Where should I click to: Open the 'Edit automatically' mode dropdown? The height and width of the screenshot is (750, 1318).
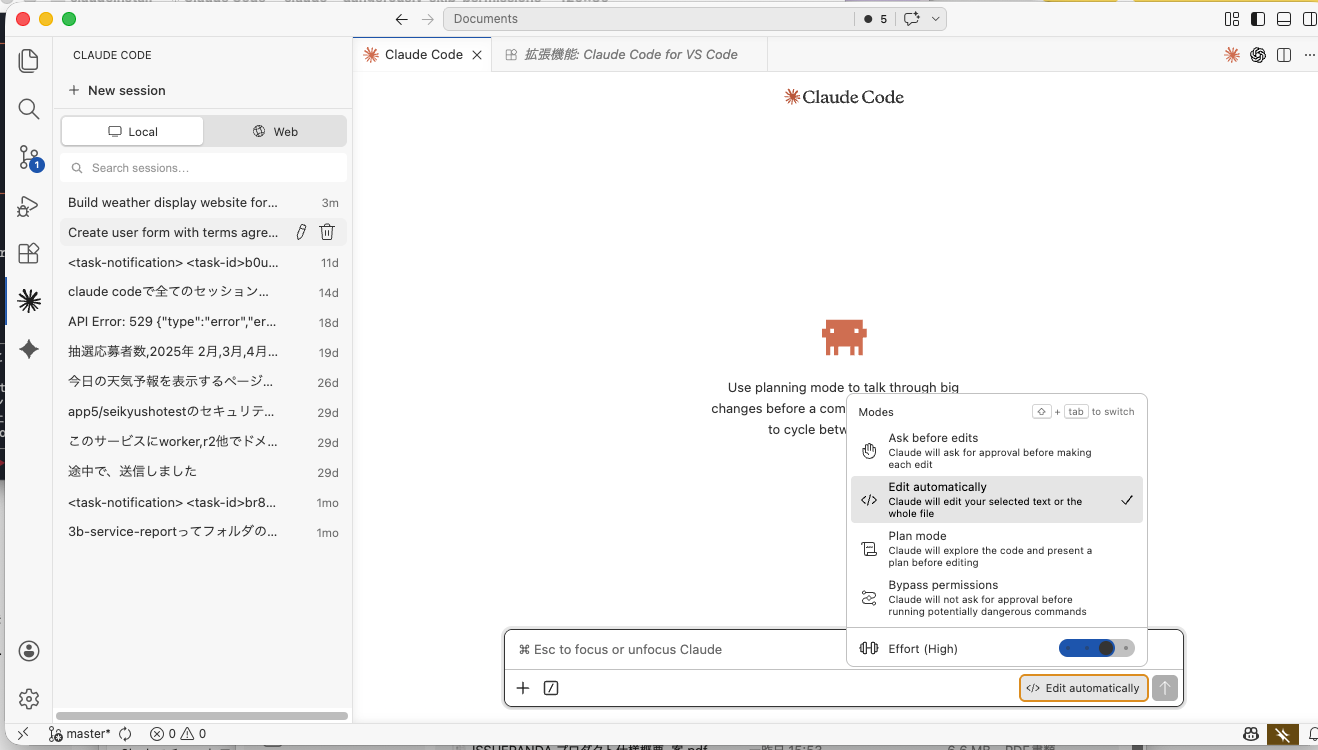pyautogui.click(x=1083, y=688)
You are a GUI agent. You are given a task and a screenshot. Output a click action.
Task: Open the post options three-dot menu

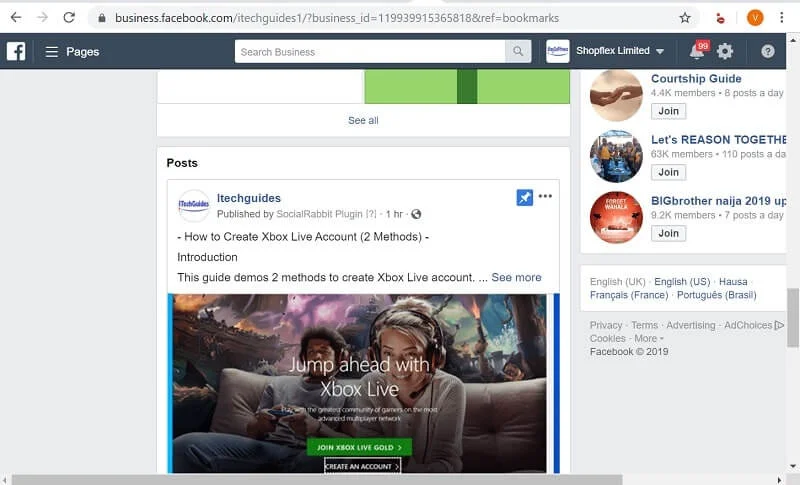pos(545,197)
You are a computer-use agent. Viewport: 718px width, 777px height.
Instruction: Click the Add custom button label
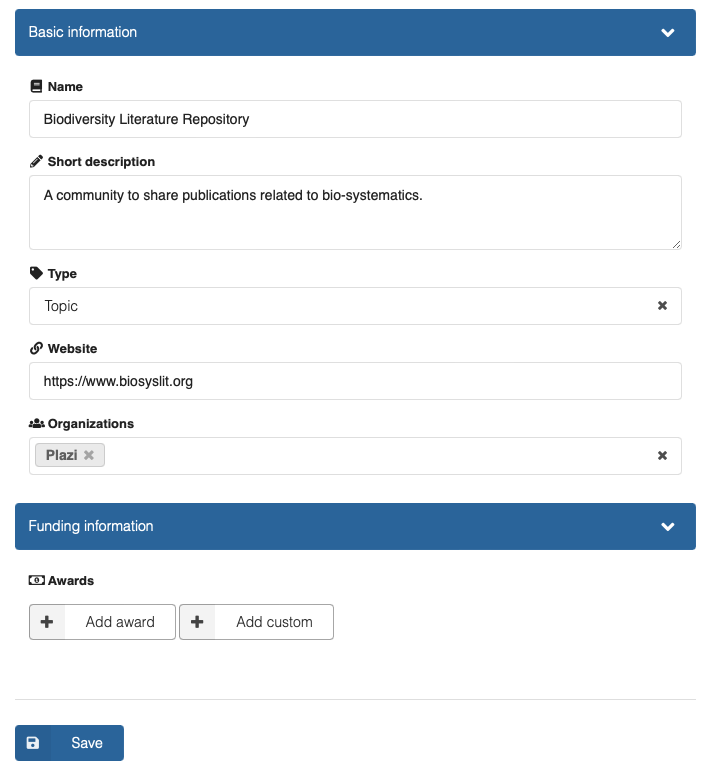tap(274, 622)
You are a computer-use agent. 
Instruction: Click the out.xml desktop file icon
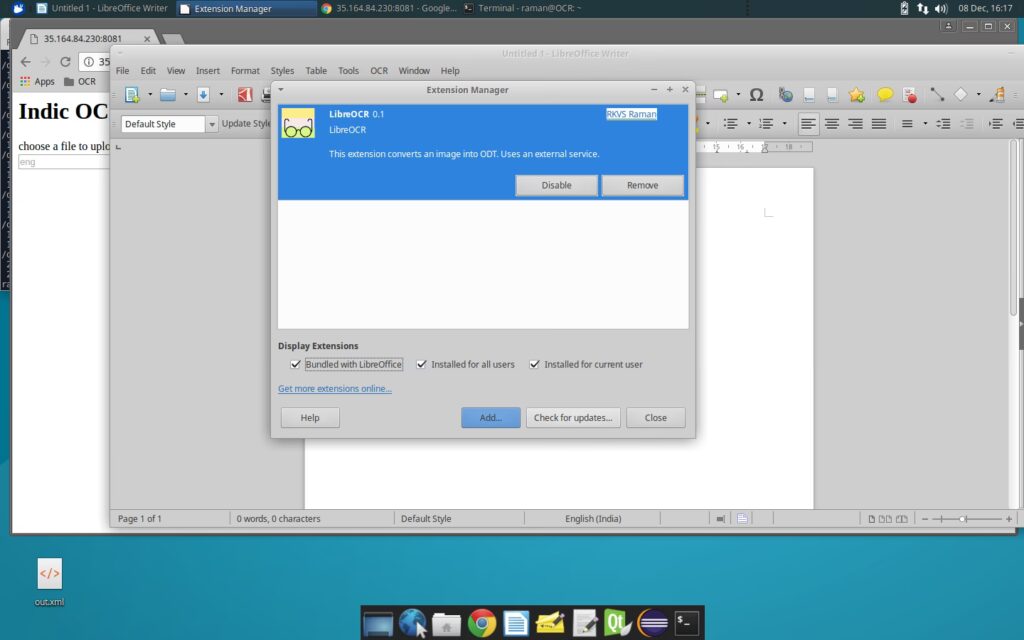(49, 575)
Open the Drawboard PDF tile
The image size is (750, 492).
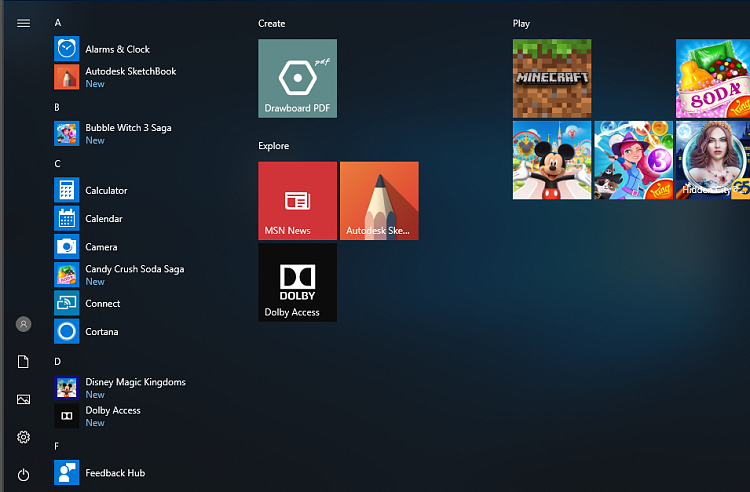pos(298,78)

□ □ □ □ □

- **Task brief**: Please go through the data and copy each line containing the word "computer".

- **Task answer**:
You are a computer-use agent. Viewport: 718px width, 777px height.
You are a computer-use agent. 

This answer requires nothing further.